We want to inspire a shift in perception from an anthropocentric world view to a biocentric one: I.E; where the audience might have only seen a dolphin performing tricks and « having fun », they now see a being with a history, a family, friends, a former home that is the wide Ocean. From a mere resource and commodity for our pleasure and entertainment, the dolphin becomes a sentient creature with equal rights to a meaningful life and freedom.
Access to information is empowerment.
We aspire to empower children in forging their own opinion and make informed decisions by encouraging them to raise simple, core questions. - When I visit a marine park, where do the dolphins and whales come from? - What was his/her life before it arrived here? - Did it have a family?A name?An identity? - How does he/she feel now? - Where is his/her family today? - What does it mean to consume fish in this day and age?
Broader questions could be explored with the parents: -What Oceans/Planet Earth do we wish to leave our children? -How do we wish our children to relate to the natural world?
Raising awareness in the spirit of reverence,
inter-connectedness and active hope
Engaging people through beauty, art and creativity
Original Free Dive Fins & more...
Composite and Carbon Free Diving Fins in collaboration with DiveR and Australian Artist Naomi Gittoes
The Sei whale mother and calf and the pod of bottlenose dolphins featured in this piece are meant as ambassadors to the many other species targeted every yearn Japan. The white dolphin in the bottom right represents Angel, the emblematic albino juvenile dolphin that was captured in January 2014 in the Cove and now lives in the Taiji Whale Museum.

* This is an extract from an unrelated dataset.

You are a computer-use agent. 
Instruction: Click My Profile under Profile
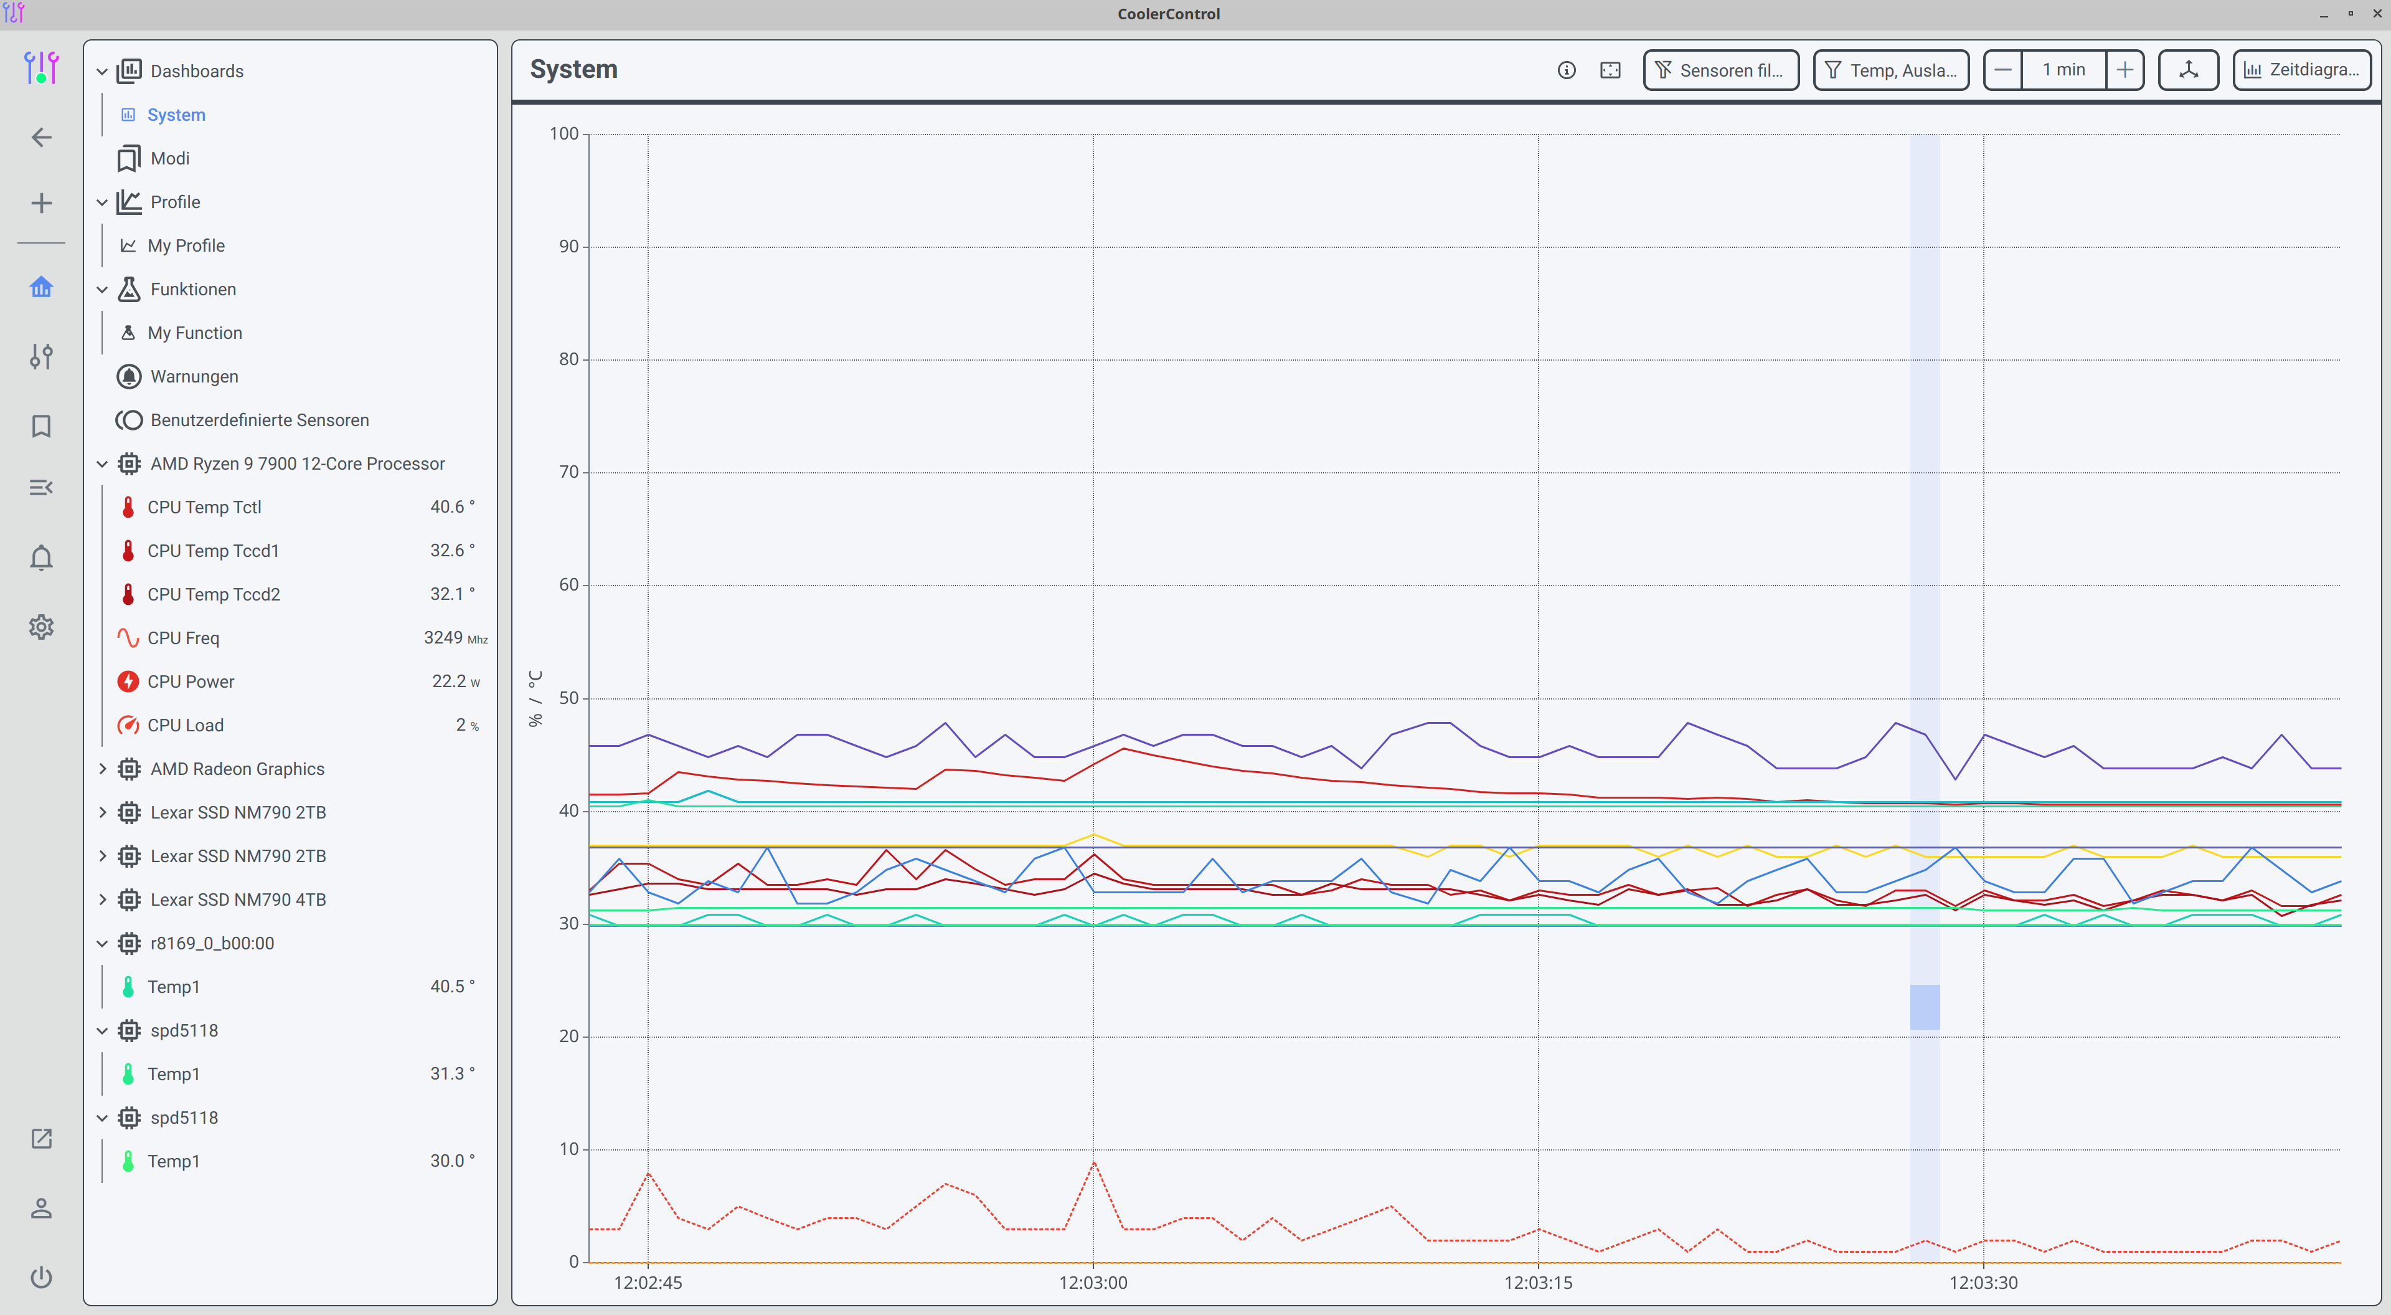(186, 245)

Painting 2: The Cosmic Sea
The Cosmos and the Ocean share much in common; the piece speaks of our kinship with the Living Earth and more than human species as we remember that we all come from Source. The translucent whales and dolphins are also an hommage to the souls of the departed cetaceans.
Web of Life
This piece highlights the inter-dependency and rich biodiversity of the Oceans' Living Systems
in recognition of some of its key players - zooplankton, healthy coral reefs and fish population -
and their essential role in maintaining the health of our Biosphere.
OCEAN INSPIRED APPAREL
In addition to free diving fins, we are also preparing a dedicated and sustainable Japanese brand of ocean-inspired apparel with original designs in collaboration with Japanese and International artists.
We feel so blessed and excited to have amazing artists from all different horizons
contributing to our upcoming brand with original creations.
"the Eye of the Whale"
by Hawaii-based Artist Danielle Burnside
Original Art by French Artist Hanna Helsens
A few words about Deep Ecology...
Deep Ecology is a term which was coined by the Norwegian philosopher Aerne Ness.
When activist John Seed stood in between a bulldozer and a tree in the Australian rainforest,
he was struck by a sudden realization: that it was not actually him, the human/persona « John Seed » defending the forest. But rather the intelligence of the Forest, of the living Earth Gaia, protecting herself through him.
In that moment, he awoken to himself as an expression of Gaia, no longer separate but as part of her.
This can be the same for any environmental cause we decide to engage ourselves in:
As we feel moved to speak and act on behalf of our more than human kin - whether it is animal, vegetal or animal- we become a vessel through which Gaia can express herself.
Activism then becomes an act of love and of deep integration
as we begin to reclaim our sense of identity as part of the Living Earth. Dispelling the illusion of separation that holds us separate from Nature is at once a totally natural and revolutionary process for most humans, at least those of us who were born into a westernized, modern environment. Being grounded in the knowing that we are One, fully supported and loved, allows us to face the "dark" places in our inner and outer environment.